Celles de la psychiatre Véronique Lefebvre des Noettes sont particulièrement significatives. « Comment ne pas se sentir déjà mort dans un service de soins de longue durée où rien ne ressemble à ce qu’il (le patient) avait pu imaginer : mort sociale, mort cognitive, mort physique,… »
Ou celles de la psycho-gériatre Geneviève Demoures « le patient dit dément est un familier de la mort. Il vit des deuils depuis longtemps : ceux de sa vie passée… et ceux du présent. » « Au présent, le malade connaît le deuil de la parole, de la communication, l’échec de la rencontre… »
Ou celles de Luc Ribeaucoup, médecin en soins palliatifs « Cette dernière (la personne malade), aussi entravée soit-elle par les divers handicaps causés par la démence ne doit pas être oubliée et s’effacer devant les expertises médicales, le ressenti des soignants et des proches. Car cette personne, au delà de son statut de patient, même aphasique, dit souvent quelque chose. Elle demeure en mesure de manifester une réaction, une émotion, un ressenti face à tel type de soin, devant telle situation morbide ».
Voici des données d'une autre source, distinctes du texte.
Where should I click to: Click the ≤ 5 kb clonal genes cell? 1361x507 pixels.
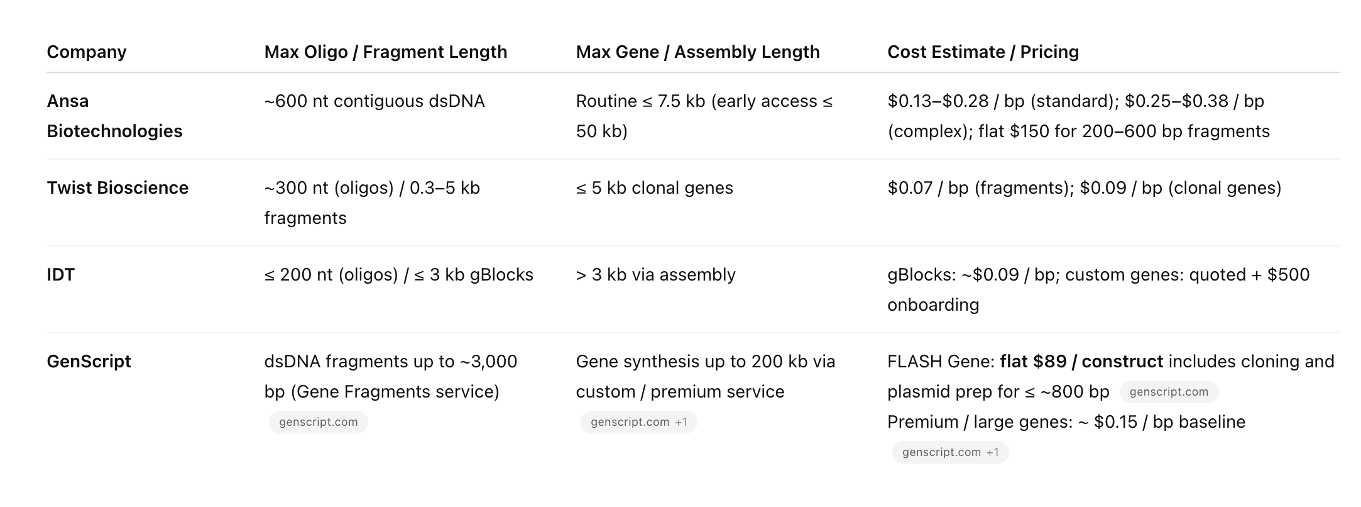click(x=654, y=187)
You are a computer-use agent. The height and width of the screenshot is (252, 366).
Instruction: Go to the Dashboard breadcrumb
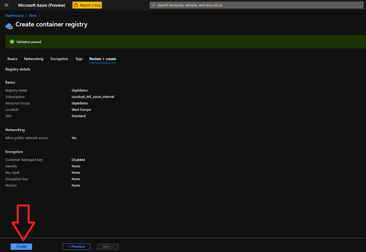(x=14, y=15)
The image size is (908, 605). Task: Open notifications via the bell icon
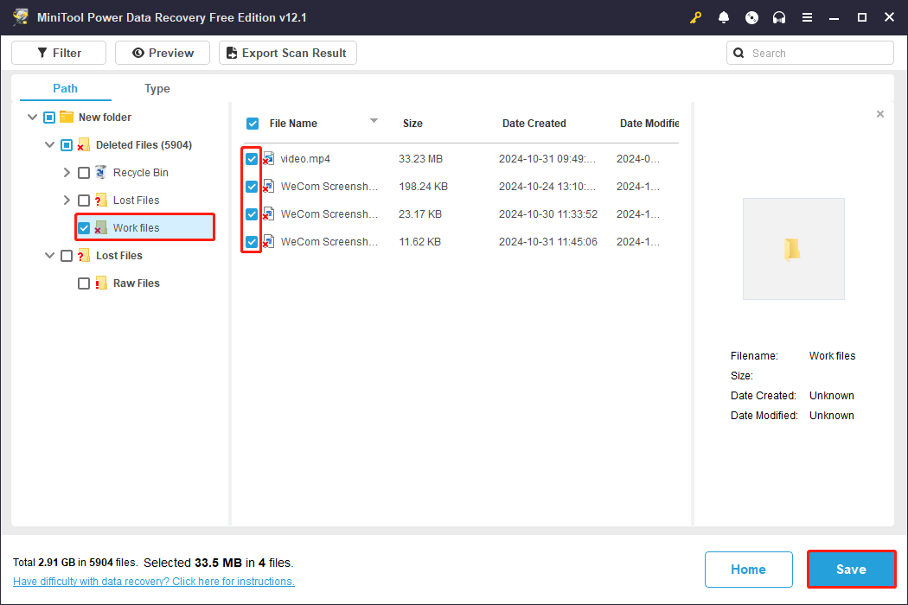[x=724, y=17]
Si vous voulez approfondir ce passionnant domaine, y compris dans un but personnel, vous pouvez rejoindre la page d’accueil de la consultation puis aller lire chaque contribution, comme les trois mentionnées ci-dessus.
http://www.espace-ethiquealzheimer.org/alzheimer_consultation_fin_de_vie.php
- A propos de la « rivière sans retour »…
Bernard Rombeaut est l’époux de Marie-Madeleine, atteinte d’Alzheimer depuis dix ans. Il témoigne de la maladie, de « leur lente descente sur cette « rivière sans retour ». « Mais la maladie d’Alzheimer n’est pas le deuil d’une vie normale et l’enfermement dans la maladie. La démence peut survenir mais elle ne représente pas forcément le quotidien. La rivière sans retour a des rapides et des vents mauvais mais aussi des méandres calmes où l’eau est claire et où il fait encore bon vivre et vieillir ensemble ».
A méditer pour ne pas imaginer qu’il n’y a QUE des déficits chez un malade…
- A propos des déficiences sensorielles…
De nombreuses personnes âgées ont des limitations sensorielles qu’ils considèrent comme inhérentes à l’âge et donc simplement inconfortables. Mais la dépendance sensorielle est de toute évidence un accélérateur de dépendance qui génère quasi mécaniquement isolement, chutes, dépressions.
Pour mémoire, et ces termes seront explicités dans un prochain article….
- USLD = Unité de soins de longue durée.
- EPHAD = Etablissement d’hébergement pour personnes âgées dépendantes.